The two strains differed also for the kinetics of accumulation of sterol esters (SE) and triacylglycerols (TAG). These are neutral lipids that serve as lipid storage and secondary energy source and are important for the maintenance of cellular homeostasis also in response to stressful growth conditions (Rani et al. 2013; Koch et al. 2014; Tsakraklides et al. 2018). In particular, SE and TAG are produced when the synthesis of sterols and TFA exceeds the cellular requirements, to counteract their toxic effect. SE are synthetized via acyl-CoA-dependent esterification catalyzed by the two acyl-CoA:sterol acetyltransferases Are1p and Are2p (Czabany et al. 2006; Koch et al. 2014; Graef 2018). TAG derive from the esterification of glycerol with three molecules of fatty acids. This is accomplished through diacyl-glycerol (DAG), which is a common precursor for TAG and phospholipids biosynthesis (Handee et al. 2016). Thus, the production of higher SE amounts in W4, in spite of the lower TFA and total lipids content in stationary phase, is in accordance with the overproduction of sterols by W4 and with mevalonate and isoprenoid pathways being pushed toward sterol synthesis as a result of the impairment of carotenoids biosynthesis caused by CAR1 mutation. On the contrary, the decline of TAG and the concomitant increase of DAG in W4 mutant seem compatible with the need to recruit phospholipids for membrane synthesis during the stationary phase of growth. In accordance with that reported by Handee et al. (2016), TAG hydrolysis is not needed in the WT strain where fatty acids can be synthesized by de novo activities.
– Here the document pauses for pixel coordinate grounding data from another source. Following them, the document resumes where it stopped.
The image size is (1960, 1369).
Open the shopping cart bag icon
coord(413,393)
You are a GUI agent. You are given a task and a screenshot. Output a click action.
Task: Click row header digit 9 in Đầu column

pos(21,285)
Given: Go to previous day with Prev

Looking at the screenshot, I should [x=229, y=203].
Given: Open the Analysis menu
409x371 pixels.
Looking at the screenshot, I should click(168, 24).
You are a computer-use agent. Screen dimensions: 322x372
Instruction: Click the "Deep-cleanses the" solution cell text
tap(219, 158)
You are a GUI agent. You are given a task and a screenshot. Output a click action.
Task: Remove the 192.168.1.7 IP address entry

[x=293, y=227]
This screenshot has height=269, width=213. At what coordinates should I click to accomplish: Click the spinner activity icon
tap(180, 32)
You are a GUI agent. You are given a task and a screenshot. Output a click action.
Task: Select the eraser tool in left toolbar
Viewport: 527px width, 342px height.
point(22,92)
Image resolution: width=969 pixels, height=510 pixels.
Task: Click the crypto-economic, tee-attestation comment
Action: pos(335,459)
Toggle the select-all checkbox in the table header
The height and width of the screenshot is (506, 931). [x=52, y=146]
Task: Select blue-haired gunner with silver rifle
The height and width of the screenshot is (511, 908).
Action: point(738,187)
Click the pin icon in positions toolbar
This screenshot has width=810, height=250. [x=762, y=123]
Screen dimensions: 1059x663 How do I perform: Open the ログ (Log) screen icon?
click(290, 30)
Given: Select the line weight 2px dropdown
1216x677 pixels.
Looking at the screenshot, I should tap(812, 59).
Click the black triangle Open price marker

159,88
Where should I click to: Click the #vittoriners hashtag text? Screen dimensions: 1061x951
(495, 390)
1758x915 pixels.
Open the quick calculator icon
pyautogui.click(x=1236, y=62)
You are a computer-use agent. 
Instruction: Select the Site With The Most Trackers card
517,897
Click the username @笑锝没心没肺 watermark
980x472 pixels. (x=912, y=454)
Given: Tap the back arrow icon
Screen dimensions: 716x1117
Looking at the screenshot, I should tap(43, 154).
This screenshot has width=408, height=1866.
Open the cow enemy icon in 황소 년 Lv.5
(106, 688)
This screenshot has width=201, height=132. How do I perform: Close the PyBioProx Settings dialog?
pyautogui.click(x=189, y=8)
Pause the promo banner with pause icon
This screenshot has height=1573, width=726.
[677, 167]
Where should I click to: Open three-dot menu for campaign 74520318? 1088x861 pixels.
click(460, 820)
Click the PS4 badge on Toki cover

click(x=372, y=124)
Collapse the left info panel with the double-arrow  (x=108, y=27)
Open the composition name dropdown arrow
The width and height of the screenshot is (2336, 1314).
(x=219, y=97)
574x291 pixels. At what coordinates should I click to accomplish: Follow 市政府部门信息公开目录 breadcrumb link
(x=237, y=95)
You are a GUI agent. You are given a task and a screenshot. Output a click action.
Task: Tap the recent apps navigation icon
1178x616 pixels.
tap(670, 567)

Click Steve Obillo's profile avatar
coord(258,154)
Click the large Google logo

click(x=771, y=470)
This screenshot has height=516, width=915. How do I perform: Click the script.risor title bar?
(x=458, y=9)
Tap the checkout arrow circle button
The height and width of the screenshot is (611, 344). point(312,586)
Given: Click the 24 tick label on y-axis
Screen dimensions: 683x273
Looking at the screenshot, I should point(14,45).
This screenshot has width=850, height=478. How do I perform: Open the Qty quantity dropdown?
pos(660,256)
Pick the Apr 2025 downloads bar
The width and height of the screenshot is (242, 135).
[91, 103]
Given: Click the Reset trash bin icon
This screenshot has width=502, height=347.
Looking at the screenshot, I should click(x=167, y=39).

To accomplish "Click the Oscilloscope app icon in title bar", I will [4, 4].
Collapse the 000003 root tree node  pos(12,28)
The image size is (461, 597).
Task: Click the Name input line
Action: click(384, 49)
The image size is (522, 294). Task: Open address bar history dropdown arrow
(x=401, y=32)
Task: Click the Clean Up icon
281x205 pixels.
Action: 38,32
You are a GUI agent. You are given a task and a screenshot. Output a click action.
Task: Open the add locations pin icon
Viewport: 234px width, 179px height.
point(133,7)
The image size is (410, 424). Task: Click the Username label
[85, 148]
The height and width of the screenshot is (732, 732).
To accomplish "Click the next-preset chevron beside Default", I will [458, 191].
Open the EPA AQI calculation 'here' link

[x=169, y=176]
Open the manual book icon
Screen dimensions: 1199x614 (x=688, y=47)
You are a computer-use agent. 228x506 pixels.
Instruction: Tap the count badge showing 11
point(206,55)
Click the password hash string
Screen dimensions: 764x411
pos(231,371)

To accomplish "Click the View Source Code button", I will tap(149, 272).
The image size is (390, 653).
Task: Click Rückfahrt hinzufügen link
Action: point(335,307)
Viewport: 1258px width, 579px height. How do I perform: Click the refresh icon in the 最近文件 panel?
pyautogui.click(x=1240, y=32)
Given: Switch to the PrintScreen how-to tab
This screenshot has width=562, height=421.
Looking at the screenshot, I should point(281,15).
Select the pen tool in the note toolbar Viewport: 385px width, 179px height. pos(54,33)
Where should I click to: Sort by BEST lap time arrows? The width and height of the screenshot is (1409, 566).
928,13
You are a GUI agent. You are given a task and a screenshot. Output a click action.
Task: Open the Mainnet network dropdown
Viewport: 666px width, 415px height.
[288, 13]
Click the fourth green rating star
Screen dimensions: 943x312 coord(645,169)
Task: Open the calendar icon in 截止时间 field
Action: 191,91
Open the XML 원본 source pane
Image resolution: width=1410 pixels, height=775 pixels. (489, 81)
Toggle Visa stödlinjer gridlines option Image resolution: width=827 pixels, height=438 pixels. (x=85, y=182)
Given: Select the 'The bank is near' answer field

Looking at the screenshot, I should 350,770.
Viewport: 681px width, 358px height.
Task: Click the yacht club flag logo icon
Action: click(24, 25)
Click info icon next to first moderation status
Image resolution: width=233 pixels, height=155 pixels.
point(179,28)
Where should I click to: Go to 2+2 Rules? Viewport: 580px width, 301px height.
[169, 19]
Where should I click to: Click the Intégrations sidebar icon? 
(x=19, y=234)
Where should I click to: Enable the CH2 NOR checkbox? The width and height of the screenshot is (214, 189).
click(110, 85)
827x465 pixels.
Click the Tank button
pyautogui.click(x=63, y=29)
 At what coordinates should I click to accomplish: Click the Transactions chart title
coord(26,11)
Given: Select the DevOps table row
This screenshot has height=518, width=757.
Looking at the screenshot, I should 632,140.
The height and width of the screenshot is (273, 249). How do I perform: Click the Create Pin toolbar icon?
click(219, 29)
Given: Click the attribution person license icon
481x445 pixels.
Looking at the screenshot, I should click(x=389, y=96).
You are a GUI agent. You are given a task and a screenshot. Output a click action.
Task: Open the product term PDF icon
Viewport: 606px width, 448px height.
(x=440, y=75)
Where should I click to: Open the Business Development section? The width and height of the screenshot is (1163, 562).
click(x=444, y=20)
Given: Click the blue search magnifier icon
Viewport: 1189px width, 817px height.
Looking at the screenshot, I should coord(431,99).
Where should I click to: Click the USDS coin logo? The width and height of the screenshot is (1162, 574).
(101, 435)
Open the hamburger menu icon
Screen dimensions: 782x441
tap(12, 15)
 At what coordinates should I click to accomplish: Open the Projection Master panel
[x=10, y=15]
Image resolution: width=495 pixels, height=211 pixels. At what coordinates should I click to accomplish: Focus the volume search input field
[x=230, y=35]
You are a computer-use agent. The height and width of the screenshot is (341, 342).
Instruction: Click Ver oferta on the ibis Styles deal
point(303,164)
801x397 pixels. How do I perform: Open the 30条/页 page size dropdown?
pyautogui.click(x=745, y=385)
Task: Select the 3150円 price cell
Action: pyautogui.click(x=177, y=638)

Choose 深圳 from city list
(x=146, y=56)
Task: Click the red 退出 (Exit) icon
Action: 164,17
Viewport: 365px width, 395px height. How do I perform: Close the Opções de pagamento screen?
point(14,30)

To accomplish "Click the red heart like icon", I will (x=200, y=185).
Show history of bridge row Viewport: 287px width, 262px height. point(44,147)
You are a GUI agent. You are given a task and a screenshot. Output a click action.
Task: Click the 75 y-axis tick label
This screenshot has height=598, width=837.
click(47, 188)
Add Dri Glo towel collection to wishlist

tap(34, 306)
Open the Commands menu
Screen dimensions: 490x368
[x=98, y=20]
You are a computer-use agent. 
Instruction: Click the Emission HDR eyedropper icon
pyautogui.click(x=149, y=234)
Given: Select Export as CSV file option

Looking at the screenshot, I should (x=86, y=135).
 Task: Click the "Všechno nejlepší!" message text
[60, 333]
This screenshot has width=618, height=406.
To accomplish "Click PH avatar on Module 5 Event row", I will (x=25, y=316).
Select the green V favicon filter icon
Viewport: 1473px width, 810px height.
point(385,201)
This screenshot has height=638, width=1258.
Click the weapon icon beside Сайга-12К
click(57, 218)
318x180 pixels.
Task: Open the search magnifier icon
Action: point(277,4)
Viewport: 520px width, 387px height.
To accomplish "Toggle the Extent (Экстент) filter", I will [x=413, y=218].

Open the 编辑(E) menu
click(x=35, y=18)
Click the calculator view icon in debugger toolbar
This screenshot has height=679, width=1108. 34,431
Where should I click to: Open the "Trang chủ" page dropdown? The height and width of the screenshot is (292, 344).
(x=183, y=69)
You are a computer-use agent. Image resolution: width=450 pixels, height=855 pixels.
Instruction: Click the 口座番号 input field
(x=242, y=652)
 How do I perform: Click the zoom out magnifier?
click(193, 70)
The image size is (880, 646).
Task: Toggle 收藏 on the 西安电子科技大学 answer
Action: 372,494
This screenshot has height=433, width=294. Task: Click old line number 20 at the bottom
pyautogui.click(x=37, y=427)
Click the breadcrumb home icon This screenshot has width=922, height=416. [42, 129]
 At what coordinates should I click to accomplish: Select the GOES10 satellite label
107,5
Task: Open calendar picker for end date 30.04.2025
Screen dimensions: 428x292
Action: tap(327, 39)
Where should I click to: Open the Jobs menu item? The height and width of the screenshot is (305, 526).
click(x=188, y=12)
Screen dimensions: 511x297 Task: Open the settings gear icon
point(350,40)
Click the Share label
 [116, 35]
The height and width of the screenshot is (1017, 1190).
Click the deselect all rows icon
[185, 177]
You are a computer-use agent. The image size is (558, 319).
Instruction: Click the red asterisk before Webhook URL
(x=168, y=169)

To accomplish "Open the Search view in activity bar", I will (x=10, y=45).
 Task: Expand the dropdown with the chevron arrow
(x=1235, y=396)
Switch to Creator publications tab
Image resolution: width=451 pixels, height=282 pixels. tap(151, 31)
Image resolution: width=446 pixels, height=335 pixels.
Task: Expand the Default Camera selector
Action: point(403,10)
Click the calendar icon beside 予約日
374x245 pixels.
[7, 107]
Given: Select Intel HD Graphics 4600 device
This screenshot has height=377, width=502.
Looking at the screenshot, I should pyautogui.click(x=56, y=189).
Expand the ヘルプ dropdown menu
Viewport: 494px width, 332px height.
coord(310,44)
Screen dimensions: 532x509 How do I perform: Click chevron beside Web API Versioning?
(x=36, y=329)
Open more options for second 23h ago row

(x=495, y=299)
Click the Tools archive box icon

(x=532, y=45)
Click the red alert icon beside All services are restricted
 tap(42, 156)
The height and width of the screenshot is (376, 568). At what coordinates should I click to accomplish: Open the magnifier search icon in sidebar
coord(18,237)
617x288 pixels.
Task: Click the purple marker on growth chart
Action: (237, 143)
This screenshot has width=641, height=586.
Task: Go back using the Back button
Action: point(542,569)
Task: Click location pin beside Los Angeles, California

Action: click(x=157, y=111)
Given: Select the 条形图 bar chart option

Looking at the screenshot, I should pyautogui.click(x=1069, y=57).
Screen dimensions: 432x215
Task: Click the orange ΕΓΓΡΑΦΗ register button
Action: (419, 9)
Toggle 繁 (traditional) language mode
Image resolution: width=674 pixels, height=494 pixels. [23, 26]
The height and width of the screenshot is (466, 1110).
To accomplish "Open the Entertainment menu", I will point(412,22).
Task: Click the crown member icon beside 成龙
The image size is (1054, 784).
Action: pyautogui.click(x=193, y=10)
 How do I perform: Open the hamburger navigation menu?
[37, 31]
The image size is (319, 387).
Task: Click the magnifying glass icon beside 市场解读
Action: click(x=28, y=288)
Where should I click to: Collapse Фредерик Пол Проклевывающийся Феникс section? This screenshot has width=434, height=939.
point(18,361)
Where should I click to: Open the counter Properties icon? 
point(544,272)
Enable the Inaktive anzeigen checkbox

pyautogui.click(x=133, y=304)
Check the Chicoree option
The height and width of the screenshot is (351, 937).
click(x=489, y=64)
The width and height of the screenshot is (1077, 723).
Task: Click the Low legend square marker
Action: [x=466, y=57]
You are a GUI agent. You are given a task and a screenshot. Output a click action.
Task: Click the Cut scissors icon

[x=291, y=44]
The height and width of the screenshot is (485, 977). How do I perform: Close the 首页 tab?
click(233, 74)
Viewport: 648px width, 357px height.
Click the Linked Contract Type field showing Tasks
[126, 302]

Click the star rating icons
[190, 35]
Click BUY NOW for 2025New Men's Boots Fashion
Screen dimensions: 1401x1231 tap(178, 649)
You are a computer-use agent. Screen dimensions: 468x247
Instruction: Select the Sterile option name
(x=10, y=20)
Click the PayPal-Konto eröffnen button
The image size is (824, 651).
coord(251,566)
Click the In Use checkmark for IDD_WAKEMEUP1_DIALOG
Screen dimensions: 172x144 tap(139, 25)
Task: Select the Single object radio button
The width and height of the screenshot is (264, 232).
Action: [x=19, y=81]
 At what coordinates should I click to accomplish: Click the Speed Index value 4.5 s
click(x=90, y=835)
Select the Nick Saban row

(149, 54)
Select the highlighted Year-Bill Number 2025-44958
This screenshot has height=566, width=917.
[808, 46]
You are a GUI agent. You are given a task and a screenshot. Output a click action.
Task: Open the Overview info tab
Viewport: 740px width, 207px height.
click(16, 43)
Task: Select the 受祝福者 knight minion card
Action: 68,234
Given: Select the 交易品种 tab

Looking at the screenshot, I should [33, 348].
In summary, according to the hypothesis that an impairment of carotenoid  biosynthesis may redirect carbon flux toward the production of lipids and isoprenoids, here, the mutation of CAR1 gene determined significant increases in the production of phytoene, CoQ10, and sterols. All these are high-value secondary metabolites with recognized application in the pharmaceutical and the cosmetics industries. The ability of red yeasts to convert inexpensive substrates into biomass enriched in valuable metabolites represents an extra advantage for a sustainable production of these goods at the industrial scale.